Role and contribution
My role in this project evolved overtime, as the product and the team also evolved. Initially, I had a third-party research consultancy helping us better understand our target audience and their relation with credit cards, investments and identify gaps, overlaps and opportunities.
Then, as decisions were being made on business strategy, I hired a Service Designer to the team, and together we defined the product strategy and shaped the MVP, which we had to launch on a record time — only 6 months!
Finally, as the MVP gained traction among its early-adopters, we started growing our team up to 6 designers among UX/UI, Service and Research and I took on the Design Lead role, working more closely with the PMs and the GPM on the product's strategy and roadmap while I managed my team's careers and still served as technical leadership, helping them grow as designers.
Defining the product strategy
For the early iterations of the product we narrowed our target audience down to affluent customers — which, for XP, means customers with assets over R$300k. This would give us a better control over our user base since this group represents only a relatively small portion of XP's customer base, also making it easier for us to scale the product up gradually in the future.
The research we've done gave us a pretty good understanding of how our customers deal with money beyond just investments and allowed us to identify gaps, overlaps, pain points and opportunities along their spending and saving journeys.
Also based on the insights from this research we've defined a small set of Product Principles that would guide the product's experience and drive our decisions as we designed it.
Building the MVP
To define the scope of our MVP, we relied on the Product Principles previously established and took a lean approach in regards to what features to include or not to include, without compromising on the design and experience of the final product and with extra care to detail — our Brilliant Basics.

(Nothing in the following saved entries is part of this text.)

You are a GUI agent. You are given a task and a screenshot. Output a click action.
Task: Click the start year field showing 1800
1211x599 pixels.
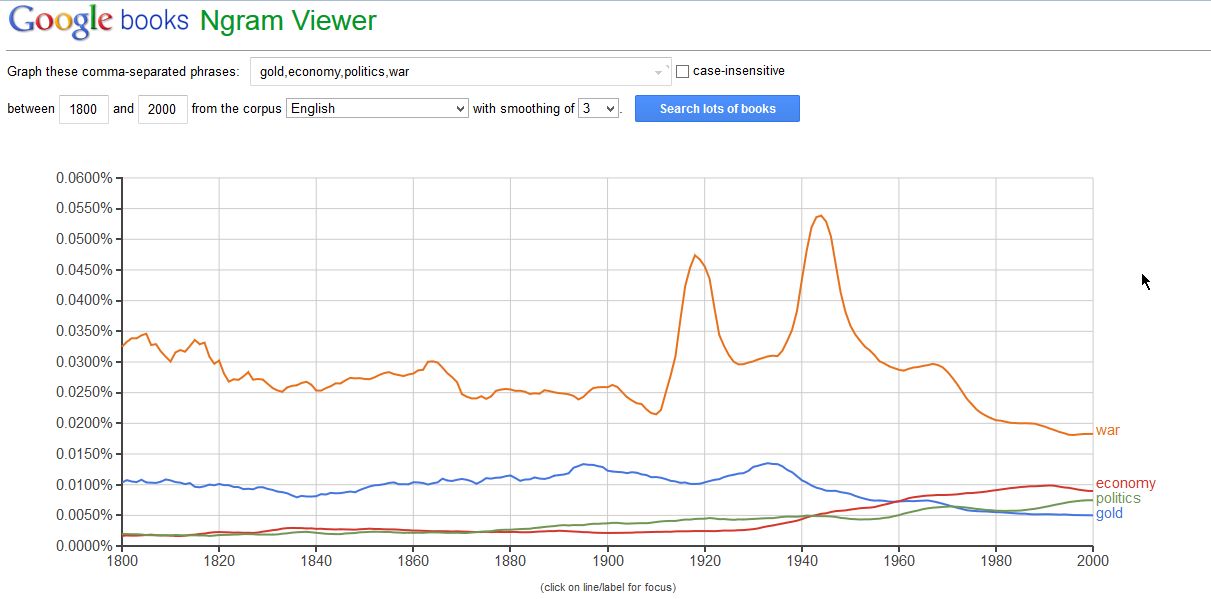point(83,109)
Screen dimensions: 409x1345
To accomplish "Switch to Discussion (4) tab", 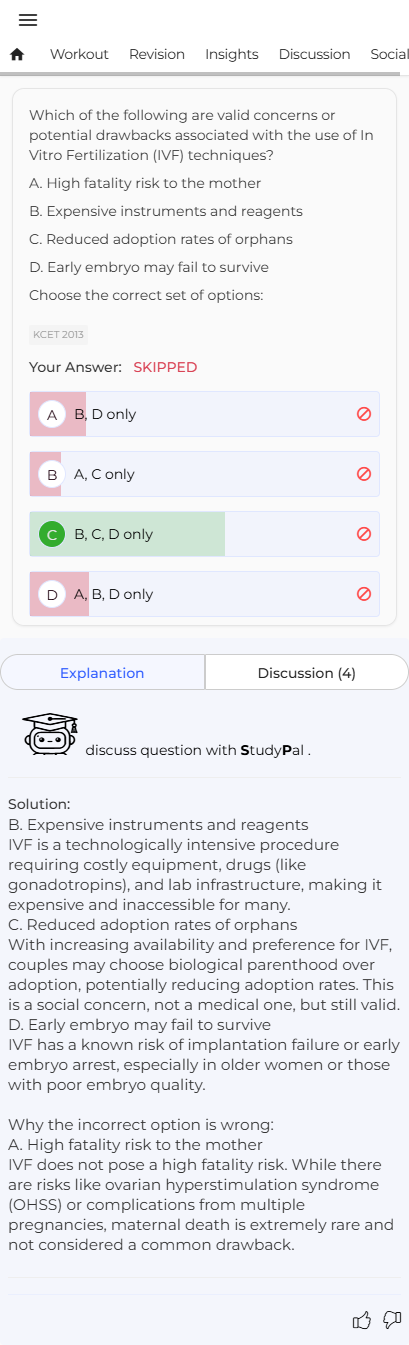I will point(307,673).
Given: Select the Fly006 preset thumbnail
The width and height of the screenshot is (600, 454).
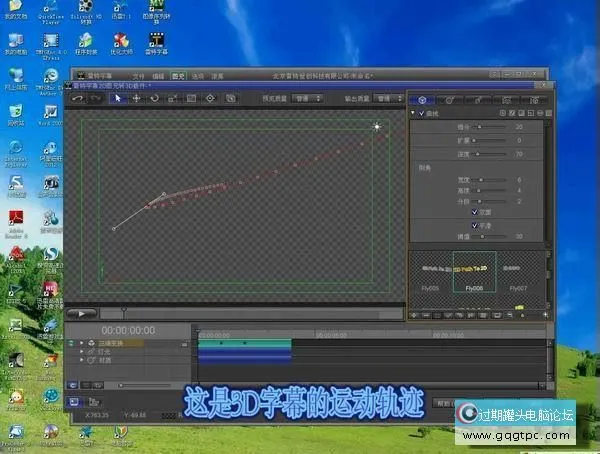Looking at the screenshot, I should pyautogui.click(x=474, y=277).
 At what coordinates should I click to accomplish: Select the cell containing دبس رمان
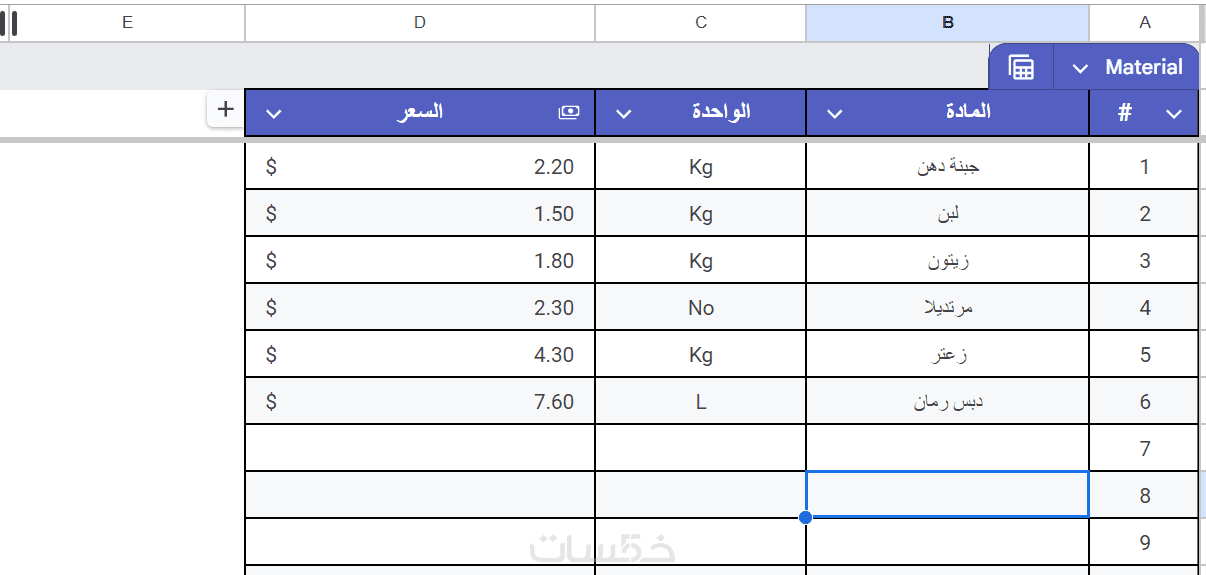click(x=947, y=402)
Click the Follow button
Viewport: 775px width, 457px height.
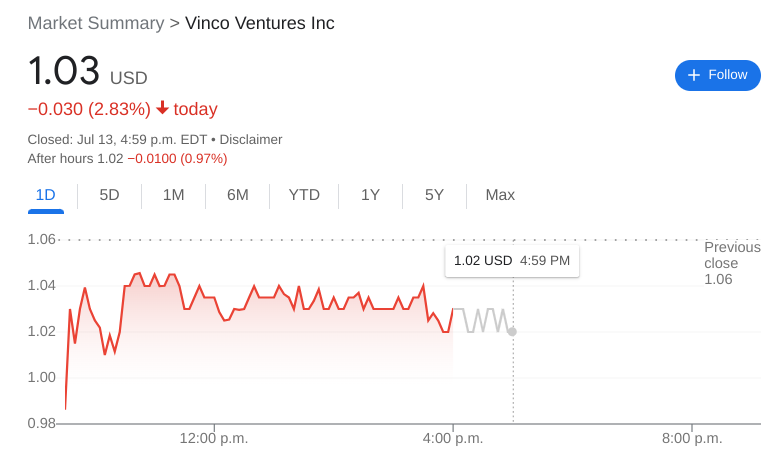click(717, 75)
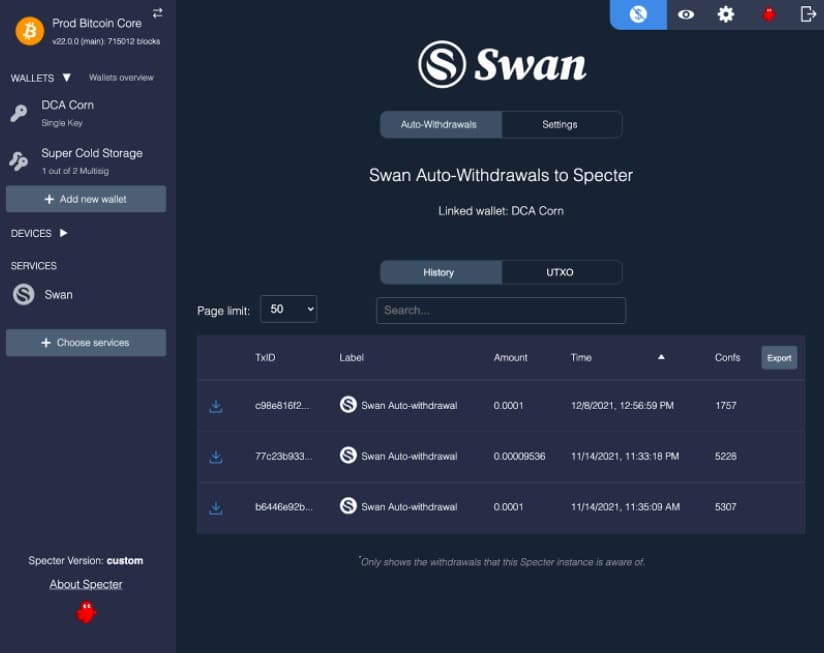Switch to the UTXO tab
Viewport: 824px width, 653px height.
[560, 272]
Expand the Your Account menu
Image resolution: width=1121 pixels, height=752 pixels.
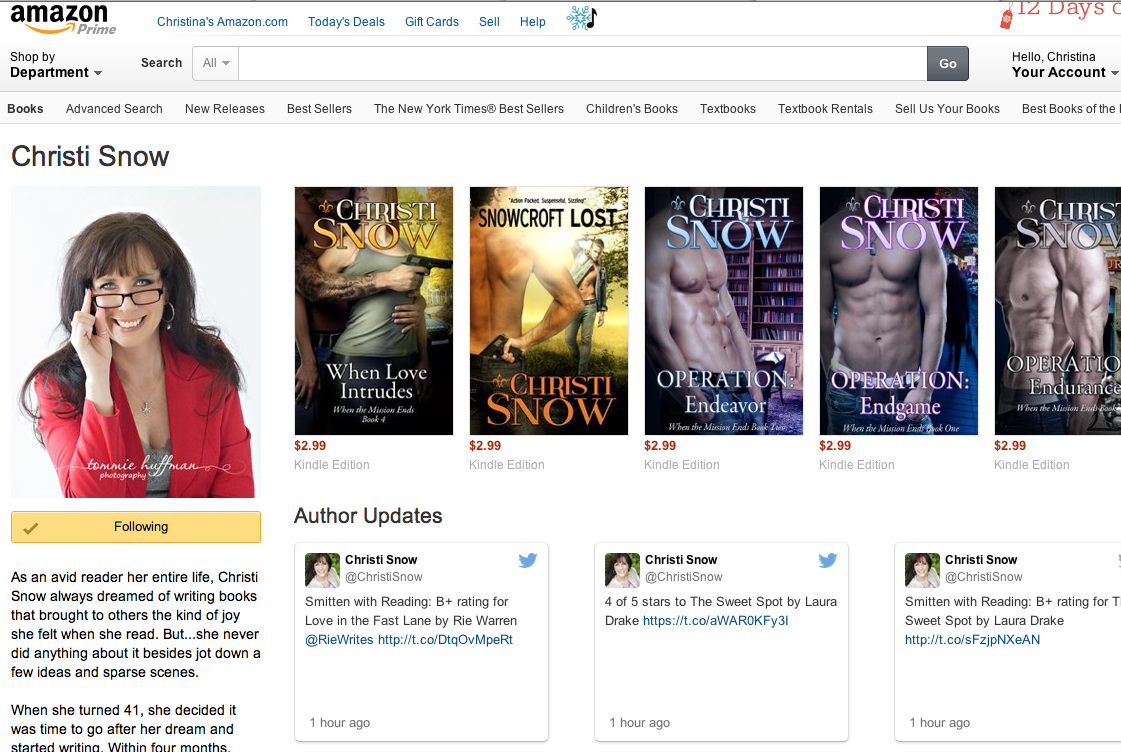(x=1064, y=64)
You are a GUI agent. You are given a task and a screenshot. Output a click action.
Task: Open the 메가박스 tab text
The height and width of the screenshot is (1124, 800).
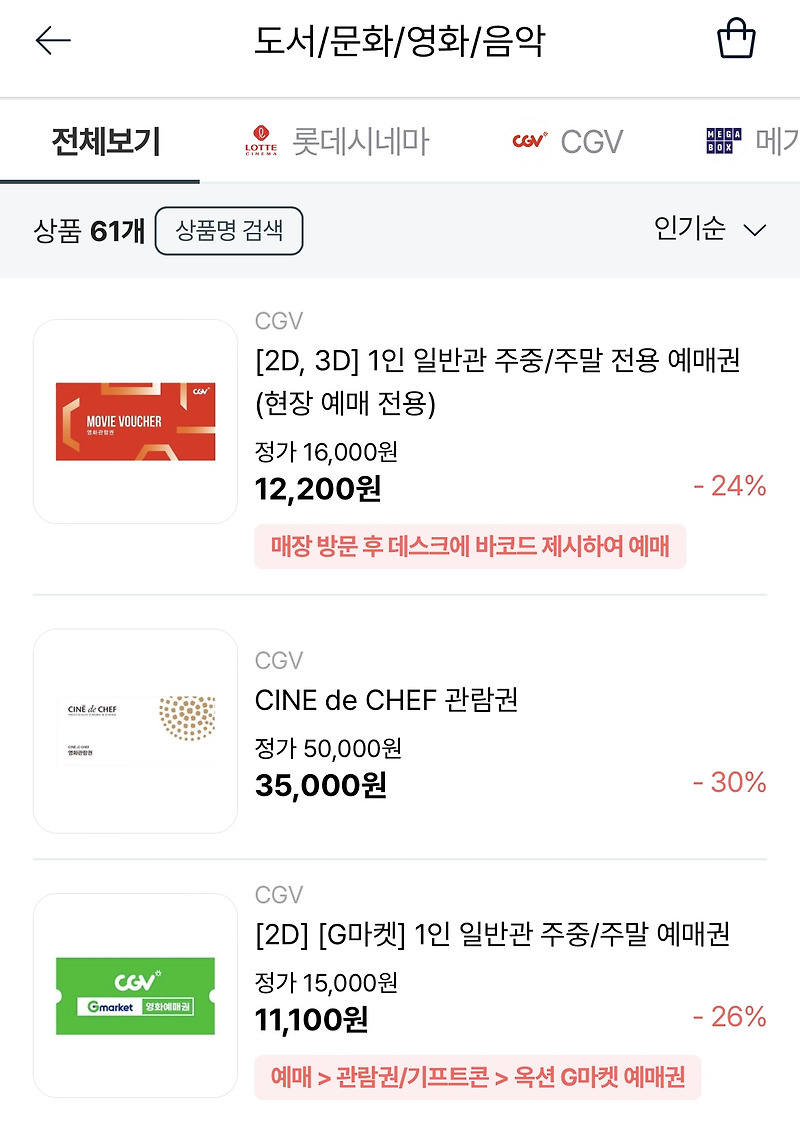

Sign up and onboarding flows
Following our Brilliant Basics approach, we've set ourselves the challenge of designing the best performing sign up flow possible, taking advantage of the fact that our users were already in the XP's customer base.
The user flow was then optimized to ask for as little manual user input as possible, therefore drastically minimizing the error and bounce rates to as low as 3%.
Real usage data from the first quarter post-launch pointed at a completion time average of under 60s for the whole sign up flow. The average for the sign up and onboarding flows combined clocked at under 100s.
The invoice experience
Another step of the journey we really put our Brilliant Basics concept into practice was the invoice.
Our goal was to design an invoice experience as simple and transparent as possible, making it easy for the users to view their spending history, making comparisons with previous invoices, and having a forecast of the next few invoices. We've also added a few small insights about each invoice.
Investback: not your usual cashback
Following our Yield Driven product principle, we introduced a new twist to the cashback alongside our product: the Investback, a kind of cashback that's earned on each transaction and goes straight to an investment fund created exclusively for this purpose. It became an industry benchmark here in Brazil and is eventually making its way into becoming a standard among credit cards targeted to investors.
Even though we wouldn't have the Investback feature ready to be launched with our MVP, we decided to add a little nod to it by showing the total balance in the Hub, which links to a history of every transaction that earned you an Investback. It wasn't much, but was more than enough to spark interest and curiosity towards this very important feature of our product.
Tying it all together: the hub
Within the XP app's information architecture, the credit card is just one of the three main products the company offers. That's why it lives within a tab on the menu bar.
We decided that the best approach for our home page was to mimic the app’s own home page and turn it into a hub, following a progressive disclosure concept in which we display a summary of all the main information regarding the product, which the user could then tap to dig more into.
The current version of the Cards Hub evolved a lot since this first iteration but these concepts still remain untouched.
The results were impressive
Our MVP was launched to a small user base on September 2020 — only a little over 6 months from the official project kick-off! Another 6 months later, on March 2021, it was officially launched to the market and got the immediate interest and attention from the general public and the specialized media.
In fact, the requests for the XP Card were so loud that we gradually lowered its eligibility barrier from R$300k to R$5k over the course of just 1 year — our early estimates were that we'd get there in 3 years!
Since its launch, XP Card has been one of the main drivers of new customers for XP quarter after quarter, and many other customers end up bringing a larger percentage of their total assets from other institutions to XP, just to have access to the card and its benefits.
Only a few years after its launch, XP Card is now a consolidated player in the saturated credit cards market in Brazil and often features among the best credit cards in rankings done by the specialized media.